Con la experiencia de una intensa década de lucha por la educación, el año 2011 una nueva generación de estudiantes se hizo sentir como nunca. Las demandas por una educación gratuita y de calidad resonaron hondo al interior de la sociedad chilena. Incluso, las mejores encuestas del poder establecido le daban a esas demandas más de un 80% de aprobación entre la ciudadanía. Una de sus principales características, fue la autonomía de los partidos políticos y la negativa de negociar bajo las condiciones de una institucionalidad que ya nos había enseñado de traiciones y reveses en la lucha por un nuevo modelo educativo.

Entre el 2011 y la actualidad, mucha agua ha pasado por debajo del puente sobre cuestiones relacionadas al movimiento estudiantil. Los líderes más emblemáticos de aquella época se volvieron diputados o trabajadores dependientes del ejecutivo; la nueva-vieja presidenta pretende hacerse cargo de las demandas estudiantiles y nuevas correlaciones de fuerza azotan al interior de la CONFECH.

Hoy, en una clara condición de reflujo del movimiento estudiantil, este se encuentra en una encrucijada medular. ¿Participar o no de la mesa que inventó el gobierno? Recientemente la CONFECH se resquebrajó por la decisión del autodenominado “bloque de conducción” y NAU en aceptar tal invitación.
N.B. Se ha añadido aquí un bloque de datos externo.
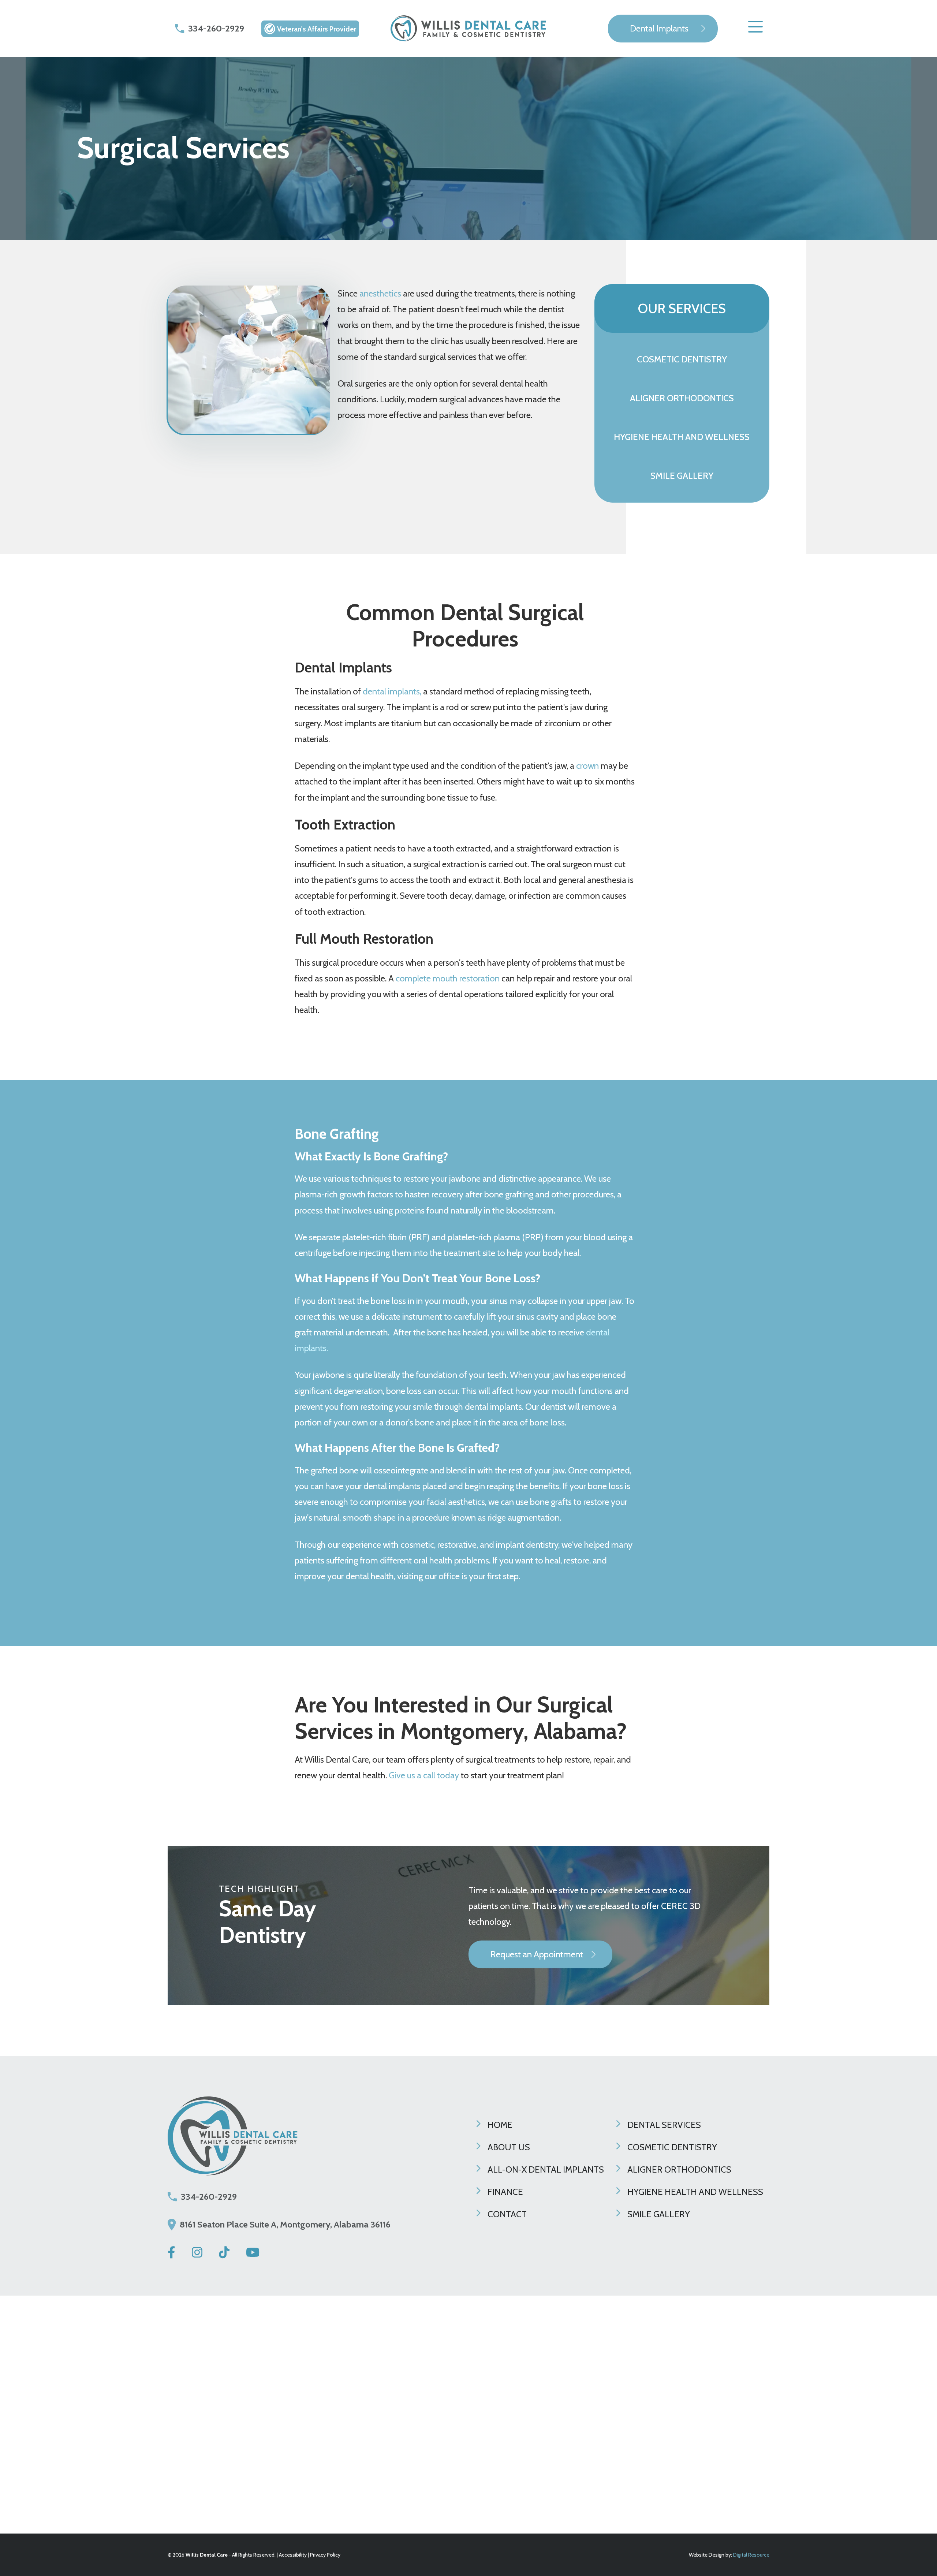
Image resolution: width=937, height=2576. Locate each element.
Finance (505, 2192)
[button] (755, 28)
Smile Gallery (658, 2214)
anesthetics (380, 293)
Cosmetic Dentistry (672, 2147)
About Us (509, 2147)
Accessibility (293, 2554)
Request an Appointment (536, 1954)
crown (588, 765)
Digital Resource (751, 2554)
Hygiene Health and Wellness (695, 2192)
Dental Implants (659, 28)
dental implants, (392, 691)
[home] (468, 28)
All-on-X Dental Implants (546, 2169)
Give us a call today (424, 1775)
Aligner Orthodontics (679, 2169)
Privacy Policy (325, 2554)
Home (500, 2125)
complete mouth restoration (448, 978)
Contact (507, 2214)
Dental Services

En la otra vereda, diversas federaciones lideradas por grupos que se autodefinen políticamente en el domicilio de la “izquierda revolucionaria” se niegan a ser parte de un plan de participación no vinculante y que no da cuenta de supuestas garantías que se habían acordado para concurrir a tal cita, como el retiro de proyectos de ley por parte del gobierno.
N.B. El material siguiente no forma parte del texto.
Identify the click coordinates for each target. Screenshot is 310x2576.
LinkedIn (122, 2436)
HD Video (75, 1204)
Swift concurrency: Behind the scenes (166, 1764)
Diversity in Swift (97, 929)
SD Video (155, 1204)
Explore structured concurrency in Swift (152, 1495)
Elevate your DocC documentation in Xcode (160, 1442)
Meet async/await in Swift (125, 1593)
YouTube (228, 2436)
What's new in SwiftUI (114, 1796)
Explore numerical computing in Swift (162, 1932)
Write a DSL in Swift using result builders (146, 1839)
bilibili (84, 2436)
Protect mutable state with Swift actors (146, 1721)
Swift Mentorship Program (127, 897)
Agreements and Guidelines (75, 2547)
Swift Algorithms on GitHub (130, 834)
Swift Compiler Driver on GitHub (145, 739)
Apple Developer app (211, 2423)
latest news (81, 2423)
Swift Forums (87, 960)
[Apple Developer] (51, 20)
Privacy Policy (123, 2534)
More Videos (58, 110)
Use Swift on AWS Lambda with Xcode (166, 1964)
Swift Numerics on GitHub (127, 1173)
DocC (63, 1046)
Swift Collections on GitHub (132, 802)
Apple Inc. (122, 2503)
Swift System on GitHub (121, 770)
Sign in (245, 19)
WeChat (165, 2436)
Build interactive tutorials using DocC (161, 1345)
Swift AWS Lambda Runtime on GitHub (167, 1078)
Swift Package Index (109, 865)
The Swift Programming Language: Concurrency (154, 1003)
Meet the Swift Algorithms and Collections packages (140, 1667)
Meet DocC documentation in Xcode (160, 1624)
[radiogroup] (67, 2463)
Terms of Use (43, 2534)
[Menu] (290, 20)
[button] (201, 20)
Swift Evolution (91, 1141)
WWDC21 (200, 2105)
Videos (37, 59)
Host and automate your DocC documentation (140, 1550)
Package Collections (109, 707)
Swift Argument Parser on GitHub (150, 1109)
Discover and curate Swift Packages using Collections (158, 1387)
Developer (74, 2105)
El problema no radica en sumarse al plan de participación de Eyzaguirre, sino en el ser sumado. No tener un plan propio unitario al interior de la CONFECH, que calcule exhaustivamente los movimientos de un gobierno que sólo quiere legitimar su reforma con la participación estudiantil, los puede volver el sepulturero de los avances del movimiento.

Para eso se requiere que bolcheviques –grupos dispersos que abrazan el imaginario revolucionario- y mencheviques –colectivos que hoy ocupan el espacio dejado por las juventudes comunistas- unidos al interior de la CONFECH, forjen los puentes de fraternidad y se pongan a pensar en que son representantes de todo un movimiento estudiantil forjado por las esperanzas de decenas de miles que en su mayoría no conocen las siglas de sus organizaciones.

Mostrar una CONFECH dividida, es hacerle el juego más fácil a los reformadores tangenciales encabezados por Eyzaguirre, ministro que hoy delinea una reforma educacional vacía y que la dibujará según la correlación de fuerzas entre la oposición y la capacidad de avanzada de las y los estudiantes. Pero las acciones mancomunadas no pueden ser en desmedro del fortalecimiento de la democracia del movimiento estudiantil. No se puede estar luchando por la derogación del DFL-2 y no ejercer prácticas democráticas al interior de las estructuras estudiantiles.

*Coordinador Movimiento Libres del Sur.